In conclusion, we pictured the real-world lung cancer surgical pathway at a local level. We identified significant differences in the timing of diagnosis and treatment between urban and rural populations, with the latter having a shorter route. Possible greater GP involvement might have contributed to this result, specifically in asymptomatic patients.
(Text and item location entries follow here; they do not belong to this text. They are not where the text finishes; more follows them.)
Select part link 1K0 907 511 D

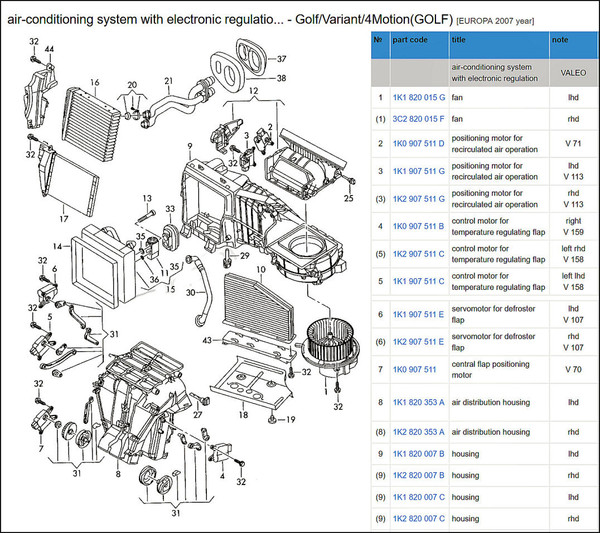coord(419,143)
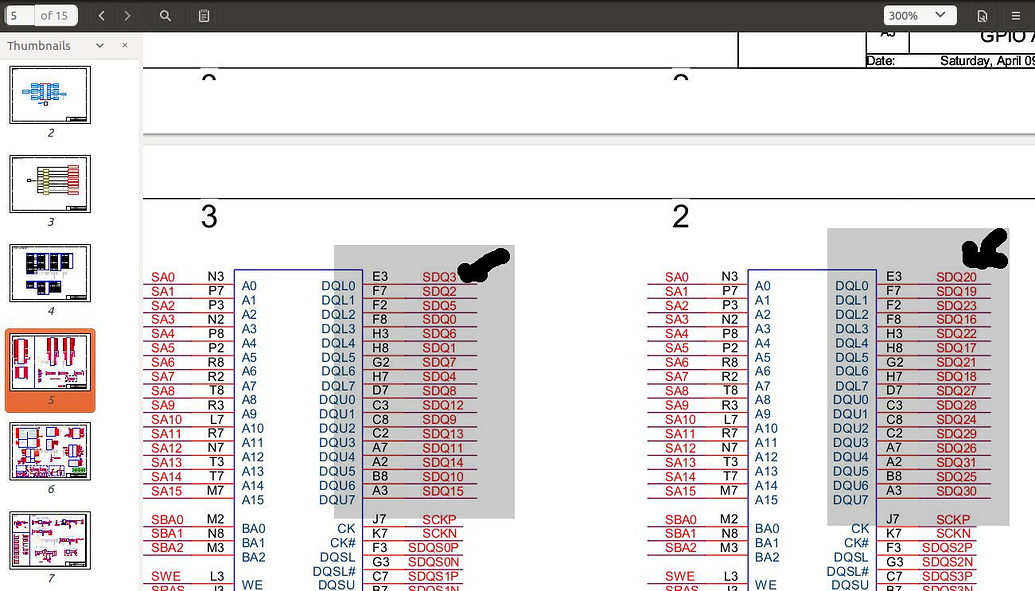Select page 3 thumbnail
Screen dimensions: 1035x591
[50, 184]
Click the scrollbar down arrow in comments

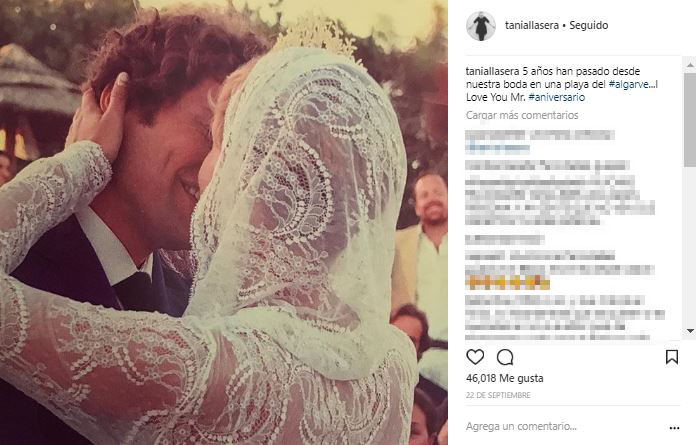point(690,331)
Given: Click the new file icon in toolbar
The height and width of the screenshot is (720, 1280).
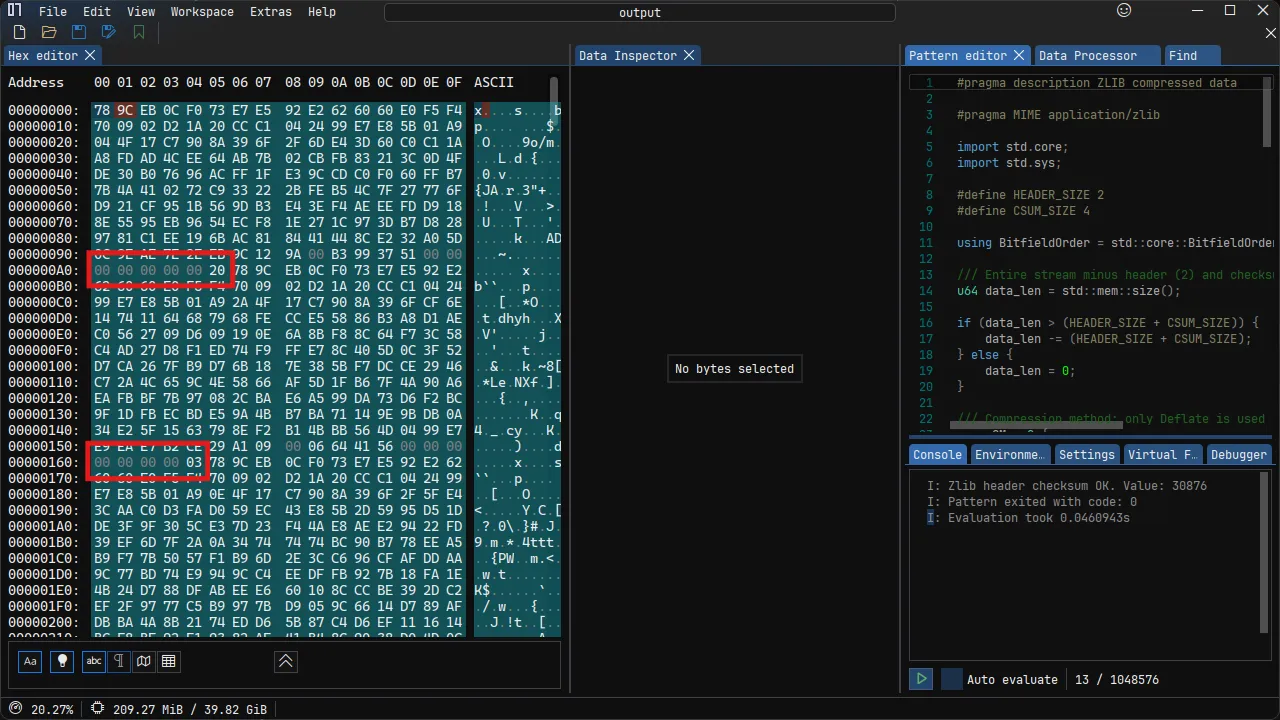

Even though the results cannot be, and must not be, universally applied, our study gives some insights into a critical development of more equal and effective lung cancer pathways and suggests the need for a local tailored approach to lung cancer screening programs.

Table 1

Patients’ characteristics and differences based on the results of univariable analysis.

Variables	Urban	Rural	Total	p-Value
Population	130 (46)	150 (54)	280
Lobectomy/bilobectomy	113	135	248	0.6
Segmentectomy	14	14	28
Pneumonectomy	3	1	4
Gender, male	70 (54)	83 (55)	153 (54.6)	0.8
Age (years) (mean, SD)	70.7 ± 8.6	69.6 ± 8.8	70 ± 8.7	0.6
Smoking history	107 (82)	140 (93)	247 (88)	0.007
Body mass index (mean, SD)	25.5 (5.1)	25.8 (4.5)	25.7 (4.8)	0.2
FEV1% (mean, SD)	87 (21.6)	84 (18.9)	85 (20.2)	0.2
DLCO (mean, SD)	73 (19.7)	72 (19)	72.7 (19.3)	0.5
Charlson comorbidity Index age-Adjusted (mean, SD)	4.8 (1.8)	5.3 (2.2)	5 (2)	0.05
Performance status 0	87 (67)	100 (66)	187 (67)	0.9
Private/semi-private health insurance	31 (24)	42 (28)	73 (26)	0.4
General physician involvement	51 (39)	77 (51)	128 (46)	0.04
Lung cancer symptoms	29 (22)	31 (21)	60 (21.4)	0.6
Previous cancer	36 (28)	48 (32)	84 (30)	0.4
Preoperative invasive mediastinal staging	41 (31)	53 (35)	94 (33.6)	0.5
Diagnosis before resection	69 (53)	84 (56)	153 (54.6)	0.6
First test-operation interval (days) (median, IQR)	66.5 (49–98)	56 (42–87)	61 (46–90)	0.03
Adenocarcinoma histology	101 (78)	100 (67)	201 (71.7)	0.04
Squamous cell carcinoma histology	21 (16)	37 (24)	58 (20.8)	0.08
Other histology	8 (6)	13 (9)	21 (7.5)	0.07
Pathological staging ≥IIA	46 (35)	57 (38)	103 (36.8)	0.6

SD, standard deviation; FEV1, forced expiratory volume in 1 s; DLCO, diffusing capacity for carbon monoxide; IQR, interquartile range.

Results are expressed as numbers (percentage) unless otherwise specified.

Table 2

Details of analysis according to the presence/absence of cancer-related symptoms.

Variables	Urban	Rural	Total	p-Value
Lung cancer symptoms (n, %)	29 (22)	31 (21)	60 (21.4)	0.6
First test-operation interval (days) (median, IQR)	57 (46–91)	56 (40–73)	54.5 (43.5–75)	0.2
Symptoms onset-first test (days) (median, IQR)	33.5 (12.5–73.5)	29.5 (10–61)	30.5 (10–62)	0.8
Incidental diagnosis (n, %)	98 (75.4)	118 (78.6)	216 (77.1)	0.6
First test-operation interval (days) (median, IQR)	69.5 (53–105)	60.5 (42–92)	63.5 (46–96.5)	0.04
History of symptoms not known (n, %)	3 (2.3)	1 (0.7)	4 (1.4)	0.7

IQR, interquartile range.

Table 3

Results of multiple linear regression analysis after backward elimination.

Variable	B	SE	t	p-Value	95% CI	R 2	F	Model p-Value
Rural residency	−20.6	8.3	−1.18	0.04	−26.2 −6.5	0.24	3.27	0.04
GP involvement	17.2	8.6	2.0	0.04	1.27 34.2
Lung cancer symptoms	−9.8	10.3	−2.28	0.02	−44 −3.3

GP, general practitioner; B, unadjusted coefficient; SE, standard error; CI, confidence interval.